Impossibility of discussion in present days physics

I submitted a comment about28 to Phys. Rev. Lett. On March 27. After their acknowledgement, I replied. “Dear editors, thank you for the information, I hope you will consider my submission seriously. I tried to send my doubts to the authors, but received no response. I think they have nothing to reject my criticism.” However on March 28 I received the rejection. “We note the paper is more than two decades old and has received much notice - well over 1000 citations. Errors in the paper, if any, have apparently not been significant. Furthermore your Comment is not collegial. It questions the scientific integrity of the authors. This is not acceptable. Accordingly we return the matter to your hands. Yours sincerely, George Basbas Consulting Editor”

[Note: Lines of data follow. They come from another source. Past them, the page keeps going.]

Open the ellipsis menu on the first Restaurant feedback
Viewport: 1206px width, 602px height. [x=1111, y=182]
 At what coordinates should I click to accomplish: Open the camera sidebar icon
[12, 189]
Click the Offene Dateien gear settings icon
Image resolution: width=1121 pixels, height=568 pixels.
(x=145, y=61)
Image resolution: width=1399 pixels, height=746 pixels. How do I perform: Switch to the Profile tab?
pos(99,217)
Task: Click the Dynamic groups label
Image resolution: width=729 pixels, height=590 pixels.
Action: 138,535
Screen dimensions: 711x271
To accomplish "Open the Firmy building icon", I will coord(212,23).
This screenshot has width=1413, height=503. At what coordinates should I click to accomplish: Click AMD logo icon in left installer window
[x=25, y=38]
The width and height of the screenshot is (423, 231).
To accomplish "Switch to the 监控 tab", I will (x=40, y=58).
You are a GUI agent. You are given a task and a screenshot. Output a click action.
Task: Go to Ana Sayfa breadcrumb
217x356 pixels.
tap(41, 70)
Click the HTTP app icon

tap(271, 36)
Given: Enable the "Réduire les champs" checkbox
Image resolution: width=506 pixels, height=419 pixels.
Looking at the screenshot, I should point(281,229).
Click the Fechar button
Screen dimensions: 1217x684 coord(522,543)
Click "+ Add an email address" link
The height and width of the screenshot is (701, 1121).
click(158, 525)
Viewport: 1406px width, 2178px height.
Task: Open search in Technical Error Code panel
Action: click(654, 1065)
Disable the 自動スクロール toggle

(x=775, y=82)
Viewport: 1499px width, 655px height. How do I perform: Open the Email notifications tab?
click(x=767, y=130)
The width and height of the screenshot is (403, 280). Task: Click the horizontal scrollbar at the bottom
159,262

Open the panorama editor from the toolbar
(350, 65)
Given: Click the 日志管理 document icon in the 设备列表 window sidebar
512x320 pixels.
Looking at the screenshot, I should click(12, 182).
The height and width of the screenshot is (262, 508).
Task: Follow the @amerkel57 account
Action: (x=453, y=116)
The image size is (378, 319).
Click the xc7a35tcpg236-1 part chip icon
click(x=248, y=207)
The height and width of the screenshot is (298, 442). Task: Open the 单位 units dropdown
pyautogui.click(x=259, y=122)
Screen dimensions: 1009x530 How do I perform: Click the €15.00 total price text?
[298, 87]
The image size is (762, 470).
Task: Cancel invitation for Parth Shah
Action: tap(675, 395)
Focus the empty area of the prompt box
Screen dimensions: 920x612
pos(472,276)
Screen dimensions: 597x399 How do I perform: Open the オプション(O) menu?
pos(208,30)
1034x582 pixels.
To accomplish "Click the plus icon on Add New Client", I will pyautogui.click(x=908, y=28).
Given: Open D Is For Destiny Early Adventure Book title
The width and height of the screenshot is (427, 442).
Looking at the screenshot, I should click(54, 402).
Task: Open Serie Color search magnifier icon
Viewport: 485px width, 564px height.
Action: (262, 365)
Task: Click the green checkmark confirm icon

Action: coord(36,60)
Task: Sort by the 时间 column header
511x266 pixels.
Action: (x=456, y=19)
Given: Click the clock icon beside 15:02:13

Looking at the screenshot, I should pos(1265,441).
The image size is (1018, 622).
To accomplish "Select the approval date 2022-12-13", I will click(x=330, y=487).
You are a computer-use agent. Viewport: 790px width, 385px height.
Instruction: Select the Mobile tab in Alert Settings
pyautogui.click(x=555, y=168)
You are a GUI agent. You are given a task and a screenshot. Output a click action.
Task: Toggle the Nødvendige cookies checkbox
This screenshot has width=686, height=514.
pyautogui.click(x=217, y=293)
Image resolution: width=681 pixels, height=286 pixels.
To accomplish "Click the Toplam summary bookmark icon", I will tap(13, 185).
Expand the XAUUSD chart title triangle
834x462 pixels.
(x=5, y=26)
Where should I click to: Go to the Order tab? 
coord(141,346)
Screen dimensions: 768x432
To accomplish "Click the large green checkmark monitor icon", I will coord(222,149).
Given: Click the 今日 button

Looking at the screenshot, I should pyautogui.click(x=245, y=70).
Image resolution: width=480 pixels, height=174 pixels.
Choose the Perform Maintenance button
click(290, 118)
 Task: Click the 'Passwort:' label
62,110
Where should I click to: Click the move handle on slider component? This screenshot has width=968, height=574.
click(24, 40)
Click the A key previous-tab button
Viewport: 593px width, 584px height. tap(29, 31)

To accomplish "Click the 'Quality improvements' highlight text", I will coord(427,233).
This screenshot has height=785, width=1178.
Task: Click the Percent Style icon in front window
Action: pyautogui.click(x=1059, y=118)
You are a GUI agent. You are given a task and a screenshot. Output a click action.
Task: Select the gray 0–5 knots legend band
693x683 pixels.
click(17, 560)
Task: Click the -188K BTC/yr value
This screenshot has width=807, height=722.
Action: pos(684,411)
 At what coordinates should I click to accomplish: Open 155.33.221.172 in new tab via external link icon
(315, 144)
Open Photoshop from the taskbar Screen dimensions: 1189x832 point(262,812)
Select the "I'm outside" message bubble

My reply was: “Dear George, this paper is fraud. Therefore all the papers based on it are also fraud. I can improve my comment to make it more collegial, if you propose me some changes. I tried to contact the authors; they replied me nothing, because they have nothing to answer my doubts. I understand that you must defend your Esprit de corps. May I ask you, nevertheless, to send them my comment and ask them to reply it even without publication? They will not ignore you. And you will send me their reply, for me to be ashamed to suspect them in fraud. May I hope to continue our correspondence? With respect and understanding, V.Ignatovich” After some correspondence I corrected my comment and made it more collegial. On April 5 I received the letter from George Basbas: “The use of this two-decade old source of entangled photons is ubiquitous, as the current count of over 1400 citing articles illustrates. This in itself is a kind of proof of the correctness of the Letter you criticize. In principle, you can appeal but I see no basis for doing so.”

My reply: “I am grateful for your criticism, it helps me very much. I hope that the new version will satisfy you, but I am ready to improve it even more, if you find it is necessary.”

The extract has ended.